Machine learning can be broadly categorized into three main types based on the nature of the learning task:

-   ****Supervised Learning****: The model is trained on a labeled dataset, where each observation has a corresponding label. The goal is to learn a mapping from features to labels. Examples include ****classification**** and ****regression**** tasks.
-   ****Unsupervised Learning****: The model is trained on an unlabeled dataset, where the goal is to find patterns or groupings in the data. Examples include ****clustering**** and ****dimensionality reduction**** tasks.
-   ****Reinforcement Learning****: The model learns by interacting with an environment and receiving feedback in the form of rewards or penalties. The goal is to learn a policy that maximizes cumulative rewards over time.

We will explore these concepts in more detail in a bit, but for now, it is important to understand that machine learning relies heavily on data and the relationships between features and labels.

We will also introduce more advanced concepts in later sessions, as needed.

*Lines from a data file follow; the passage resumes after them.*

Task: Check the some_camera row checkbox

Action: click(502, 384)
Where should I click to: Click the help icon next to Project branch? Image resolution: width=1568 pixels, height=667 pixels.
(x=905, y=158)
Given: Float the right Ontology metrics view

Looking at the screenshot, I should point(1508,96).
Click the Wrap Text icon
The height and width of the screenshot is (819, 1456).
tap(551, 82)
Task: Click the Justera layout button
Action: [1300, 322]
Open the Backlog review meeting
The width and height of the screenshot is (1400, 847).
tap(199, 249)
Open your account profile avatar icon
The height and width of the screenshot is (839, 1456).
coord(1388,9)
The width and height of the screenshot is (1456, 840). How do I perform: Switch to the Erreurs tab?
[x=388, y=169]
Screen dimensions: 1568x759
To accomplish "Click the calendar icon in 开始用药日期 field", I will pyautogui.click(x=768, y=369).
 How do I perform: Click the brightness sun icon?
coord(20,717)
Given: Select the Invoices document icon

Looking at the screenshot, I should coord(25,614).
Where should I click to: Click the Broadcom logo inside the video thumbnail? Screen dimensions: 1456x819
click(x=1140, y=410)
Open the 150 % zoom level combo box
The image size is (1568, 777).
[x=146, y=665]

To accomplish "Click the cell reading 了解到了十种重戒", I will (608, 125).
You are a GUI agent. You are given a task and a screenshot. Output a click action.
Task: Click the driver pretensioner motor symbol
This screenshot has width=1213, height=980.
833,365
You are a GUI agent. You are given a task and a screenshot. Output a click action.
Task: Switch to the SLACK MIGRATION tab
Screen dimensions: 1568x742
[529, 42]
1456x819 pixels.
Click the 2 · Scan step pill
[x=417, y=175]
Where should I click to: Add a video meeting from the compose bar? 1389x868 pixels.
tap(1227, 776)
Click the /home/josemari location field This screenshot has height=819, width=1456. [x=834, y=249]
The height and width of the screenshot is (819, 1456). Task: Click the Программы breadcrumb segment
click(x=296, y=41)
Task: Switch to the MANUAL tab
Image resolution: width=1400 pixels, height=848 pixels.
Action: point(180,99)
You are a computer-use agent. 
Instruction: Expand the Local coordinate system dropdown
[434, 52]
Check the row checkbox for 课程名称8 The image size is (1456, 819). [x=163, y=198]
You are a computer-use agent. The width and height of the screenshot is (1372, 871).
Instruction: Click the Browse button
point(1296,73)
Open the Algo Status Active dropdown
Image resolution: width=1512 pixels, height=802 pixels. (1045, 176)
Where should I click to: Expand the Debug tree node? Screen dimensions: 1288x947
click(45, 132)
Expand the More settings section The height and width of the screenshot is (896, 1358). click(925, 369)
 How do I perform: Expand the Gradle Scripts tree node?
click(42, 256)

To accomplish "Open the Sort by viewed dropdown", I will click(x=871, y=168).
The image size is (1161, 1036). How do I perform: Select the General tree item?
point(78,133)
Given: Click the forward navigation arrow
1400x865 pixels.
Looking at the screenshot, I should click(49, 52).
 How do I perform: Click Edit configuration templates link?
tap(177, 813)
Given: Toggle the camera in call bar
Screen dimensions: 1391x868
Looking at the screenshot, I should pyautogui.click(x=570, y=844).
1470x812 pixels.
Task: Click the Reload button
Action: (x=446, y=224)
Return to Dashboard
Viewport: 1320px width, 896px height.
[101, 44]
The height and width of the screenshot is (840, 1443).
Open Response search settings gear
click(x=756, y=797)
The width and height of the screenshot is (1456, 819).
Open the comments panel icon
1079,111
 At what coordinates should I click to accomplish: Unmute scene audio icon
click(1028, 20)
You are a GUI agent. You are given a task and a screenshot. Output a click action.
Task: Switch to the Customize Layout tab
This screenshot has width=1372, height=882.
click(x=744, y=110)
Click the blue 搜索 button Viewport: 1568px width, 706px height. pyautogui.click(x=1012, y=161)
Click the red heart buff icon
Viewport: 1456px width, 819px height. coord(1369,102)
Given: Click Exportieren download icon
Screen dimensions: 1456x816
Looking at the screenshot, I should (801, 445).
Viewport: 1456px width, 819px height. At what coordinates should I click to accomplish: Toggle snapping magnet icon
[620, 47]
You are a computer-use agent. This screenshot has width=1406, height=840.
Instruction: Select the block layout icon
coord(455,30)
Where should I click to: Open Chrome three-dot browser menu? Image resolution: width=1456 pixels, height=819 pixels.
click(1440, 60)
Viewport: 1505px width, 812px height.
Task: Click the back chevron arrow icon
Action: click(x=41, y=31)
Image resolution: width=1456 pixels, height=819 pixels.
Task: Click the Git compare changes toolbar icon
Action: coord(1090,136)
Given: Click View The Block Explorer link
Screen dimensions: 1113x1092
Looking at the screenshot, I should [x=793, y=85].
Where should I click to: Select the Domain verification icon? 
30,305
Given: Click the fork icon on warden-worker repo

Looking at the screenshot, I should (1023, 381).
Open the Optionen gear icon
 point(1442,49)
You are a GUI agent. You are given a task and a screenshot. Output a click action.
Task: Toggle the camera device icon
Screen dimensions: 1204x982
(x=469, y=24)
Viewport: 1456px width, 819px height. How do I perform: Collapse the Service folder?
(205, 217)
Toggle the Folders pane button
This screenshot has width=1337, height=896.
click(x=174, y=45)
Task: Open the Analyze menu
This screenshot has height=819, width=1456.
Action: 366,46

## Practical Demonstration

The `scikit-learn` library, which is the most populuar machine learning library in Python, provides a wide range of tools for building and evaluating machine learning models. It includes datasets, preprocessing utilities, and various algorithms for classification, regression, clustering, and more.

We will start by exploring some of the built-in datasets in `scikit-learn`, which are useful for learning and practicing machine learning concepts. These datasets are often used as benchmarks for testing algorithms and understanding their behavior.

The first dataset we will explore is the ****Iris dataset****, which is a classic dataset in machine learning. It contains measurements of iris flowers and their corresponding species labels. The dataset has four features (sepal length, sepal width, petal length, and petal width) and three classes (species of iris).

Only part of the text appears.